Elon Musk and other key figures at SolarCity Corp. (SCTY) have committed to buy $100 million of the solar panel installation company's debt ahead of its planned $2.6 billion acquisition by Musk's Tesla Motors (TSLA - Get Report) .
SolarCity in a regulatory filing late Tuesday said that Musk has committed to buy $65 million of a previously-announced $124 million "solar bond" offering, while SolarCity CEO Lyndon Rive and chief technology officer Peter Rive are to buy $17.5 million apiece. Musk in addition to serving as CEO of Tesla is chairman of SolarCity, and the Rives are Musk's cousins.
San Mateo, Calif.-based SolarCity provides commercial and residential solar panel installation at little to no upfront cost, recovering its costs via monthly payments and sales of unused electricity back to the grid. The business is debt-intensive, with SolarCity listing $3.25 billion in borrowings on its balance sheet as of June 30.
The company has struggled to break even in recent quarters, and prior to Tesla's acquisition announcement some had questioned whether SolarCity would be able to continue to fund its obligations. The deal, involving two companies that count Musk as the largest shareholder, was met with criticism by some but the companies attempted to mitigate concerns by recusing directors with ties to both sides from deliberations and requiring approval by non-affiliated shareholders.
The latest bond sale, which was disclosed concurrent to Tesla's high-profile announcement of a new vehicle battery that should provide better performance, is sure to raise additional eyebrows.

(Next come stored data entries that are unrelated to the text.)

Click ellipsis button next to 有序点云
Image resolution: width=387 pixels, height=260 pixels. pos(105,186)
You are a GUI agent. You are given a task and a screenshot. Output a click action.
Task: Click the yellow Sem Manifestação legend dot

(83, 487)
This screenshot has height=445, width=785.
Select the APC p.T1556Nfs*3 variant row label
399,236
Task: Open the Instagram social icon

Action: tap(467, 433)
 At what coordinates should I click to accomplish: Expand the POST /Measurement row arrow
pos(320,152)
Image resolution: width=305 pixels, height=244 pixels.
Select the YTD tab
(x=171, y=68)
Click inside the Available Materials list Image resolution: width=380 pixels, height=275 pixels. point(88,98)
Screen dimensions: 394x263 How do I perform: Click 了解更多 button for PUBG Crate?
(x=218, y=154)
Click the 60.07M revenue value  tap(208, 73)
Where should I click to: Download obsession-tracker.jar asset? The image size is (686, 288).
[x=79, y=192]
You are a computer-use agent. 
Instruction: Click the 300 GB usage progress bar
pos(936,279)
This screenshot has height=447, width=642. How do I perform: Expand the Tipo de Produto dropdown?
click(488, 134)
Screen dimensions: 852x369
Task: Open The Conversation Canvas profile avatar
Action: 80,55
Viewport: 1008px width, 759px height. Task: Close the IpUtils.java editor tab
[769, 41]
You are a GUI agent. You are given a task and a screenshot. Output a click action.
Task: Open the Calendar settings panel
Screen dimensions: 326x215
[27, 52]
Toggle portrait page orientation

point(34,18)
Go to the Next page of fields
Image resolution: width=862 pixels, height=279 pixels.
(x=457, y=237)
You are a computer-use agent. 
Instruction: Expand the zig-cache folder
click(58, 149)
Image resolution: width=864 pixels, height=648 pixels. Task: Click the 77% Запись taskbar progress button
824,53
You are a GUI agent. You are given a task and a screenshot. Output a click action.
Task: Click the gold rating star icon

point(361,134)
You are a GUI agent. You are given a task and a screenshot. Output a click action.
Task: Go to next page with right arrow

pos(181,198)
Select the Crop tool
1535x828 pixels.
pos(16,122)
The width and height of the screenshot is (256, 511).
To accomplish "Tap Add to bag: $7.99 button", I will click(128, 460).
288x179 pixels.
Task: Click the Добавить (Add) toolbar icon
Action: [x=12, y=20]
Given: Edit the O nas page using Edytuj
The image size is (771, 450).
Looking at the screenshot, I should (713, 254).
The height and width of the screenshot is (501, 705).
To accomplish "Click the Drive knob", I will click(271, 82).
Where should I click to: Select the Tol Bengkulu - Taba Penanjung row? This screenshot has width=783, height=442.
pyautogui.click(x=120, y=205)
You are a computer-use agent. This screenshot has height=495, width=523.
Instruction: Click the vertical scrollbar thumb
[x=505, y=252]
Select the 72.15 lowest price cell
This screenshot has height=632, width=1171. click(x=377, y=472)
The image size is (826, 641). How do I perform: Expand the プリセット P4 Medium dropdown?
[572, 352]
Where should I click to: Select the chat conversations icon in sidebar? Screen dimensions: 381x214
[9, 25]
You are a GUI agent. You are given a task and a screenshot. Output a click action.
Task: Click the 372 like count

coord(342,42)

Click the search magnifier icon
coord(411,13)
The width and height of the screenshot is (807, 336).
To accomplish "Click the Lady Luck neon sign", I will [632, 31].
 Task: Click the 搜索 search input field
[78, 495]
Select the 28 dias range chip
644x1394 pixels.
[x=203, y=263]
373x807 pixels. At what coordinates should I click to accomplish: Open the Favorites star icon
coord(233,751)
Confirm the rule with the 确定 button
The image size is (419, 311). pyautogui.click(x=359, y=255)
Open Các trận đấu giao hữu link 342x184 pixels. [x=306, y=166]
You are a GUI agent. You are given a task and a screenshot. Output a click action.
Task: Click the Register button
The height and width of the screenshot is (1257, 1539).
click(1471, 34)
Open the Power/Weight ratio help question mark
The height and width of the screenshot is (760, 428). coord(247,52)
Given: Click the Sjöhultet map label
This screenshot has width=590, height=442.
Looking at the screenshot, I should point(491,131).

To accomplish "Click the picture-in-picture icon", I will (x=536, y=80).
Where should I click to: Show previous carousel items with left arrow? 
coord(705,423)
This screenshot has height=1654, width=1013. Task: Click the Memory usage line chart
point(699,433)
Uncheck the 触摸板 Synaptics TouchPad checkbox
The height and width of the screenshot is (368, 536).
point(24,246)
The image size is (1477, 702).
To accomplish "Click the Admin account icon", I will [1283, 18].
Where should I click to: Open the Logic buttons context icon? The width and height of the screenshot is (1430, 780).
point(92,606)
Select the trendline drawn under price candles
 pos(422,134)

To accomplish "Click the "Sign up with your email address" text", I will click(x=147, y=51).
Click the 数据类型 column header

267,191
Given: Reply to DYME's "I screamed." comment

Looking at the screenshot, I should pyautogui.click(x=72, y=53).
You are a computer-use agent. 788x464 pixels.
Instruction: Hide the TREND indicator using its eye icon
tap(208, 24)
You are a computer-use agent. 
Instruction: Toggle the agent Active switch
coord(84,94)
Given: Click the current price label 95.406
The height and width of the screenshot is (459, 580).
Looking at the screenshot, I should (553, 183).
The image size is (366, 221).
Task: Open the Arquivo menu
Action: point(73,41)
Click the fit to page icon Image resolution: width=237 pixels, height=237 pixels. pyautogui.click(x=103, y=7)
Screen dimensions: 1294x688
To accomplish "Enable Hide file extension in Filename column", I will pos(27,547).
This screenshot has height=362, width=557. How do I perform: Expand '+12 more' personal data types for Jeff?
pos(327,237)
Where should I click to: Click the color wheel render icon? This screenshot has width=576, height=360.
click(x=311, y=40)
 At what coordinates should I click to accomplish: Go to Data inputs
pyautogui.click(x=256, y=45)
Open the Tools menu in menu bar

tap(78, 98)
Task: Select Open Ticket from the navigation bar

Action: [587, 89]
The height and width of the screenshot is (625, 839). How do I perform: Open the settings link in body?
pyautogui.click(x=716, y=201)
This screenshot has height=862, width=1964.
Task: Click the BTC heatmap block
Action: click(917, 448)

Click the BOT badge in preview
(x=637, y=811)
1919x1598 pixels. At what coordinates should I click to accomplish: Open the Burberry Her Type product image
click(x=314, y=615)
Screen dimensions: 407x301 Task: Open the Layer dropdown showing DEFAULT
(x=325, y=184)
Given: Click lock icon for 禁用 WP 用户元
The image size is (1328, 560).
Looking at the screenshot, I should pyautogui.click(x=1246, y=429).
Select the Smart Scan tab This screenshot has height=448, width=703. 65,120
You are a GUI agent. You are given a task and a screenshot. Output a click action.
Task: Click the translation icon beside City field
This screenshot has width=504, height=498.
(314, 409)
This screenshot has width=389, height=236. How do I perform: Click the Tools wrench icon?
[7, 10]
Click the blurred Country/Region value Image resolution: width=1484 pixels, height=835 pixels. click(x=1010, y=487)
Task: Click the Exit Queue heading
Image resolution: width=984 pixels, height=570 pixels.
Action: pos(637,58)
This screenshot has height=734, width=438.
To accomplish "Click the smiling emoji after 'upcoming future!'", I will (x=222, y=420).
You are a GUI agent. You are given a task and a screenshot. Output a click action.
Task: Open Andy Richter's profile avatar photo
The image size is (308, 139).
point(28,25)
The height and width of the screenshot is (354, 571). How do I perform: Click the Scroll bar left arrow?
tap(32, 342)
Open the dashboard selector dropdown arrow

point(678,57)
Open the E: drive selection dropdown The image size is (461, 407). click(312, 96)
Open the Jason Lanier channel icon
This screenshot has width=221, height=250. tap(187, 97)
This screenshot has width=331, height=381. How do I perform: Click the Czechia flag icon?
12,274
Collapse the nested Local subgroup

Company bulls are likely to see the insider purchase as a vote of confidence, while bears will read it as a sign of the market's tepid interest in buying additional SolarCity borrowings.
The bond deal is believed to be the first time Musk has invested in SolarCity bonds directly, though a third Musk-affiliated company, privately-held Space Exploration Technologies Corp., bought about $90 million of a $105 million debt issuance last year and an additional amount of SolarCity debt earlier this year.
Oppenheimer managing director Colin Rusch, appearing on CNBC Wednesday morning, said he is concerned by the apparent lack of demand for the SolarCity bonds and by "the relationship between SolarCity and Tesla and the return on equity for the Tesla investors here."
Rusch said the hope for Tesla post-deal is that the company is "robust enough" to manage SolarCity's cash needs, noting that there is potential for "significant cash flow off the auto platform." But Tesla also has significant cash needs of its own as it attempts to bring its more affordable Model 3 to market and build out its global retail and charger networks, leading some to predict the company is likely to issue more shares in the quarters to come.
Tesla already tapped public markets once this year, raising more than $1 billion to fund operations in a May secondary.
Ahead of the merger SolarCity is taking steps to cut expenses. The company Wednesday told California officials it intends to lay off more than 100 workers beginning in mid-October, with most of the cuts focused on back-office, legal and accounting functions that presumably can eventually be taken over by Tesla employees.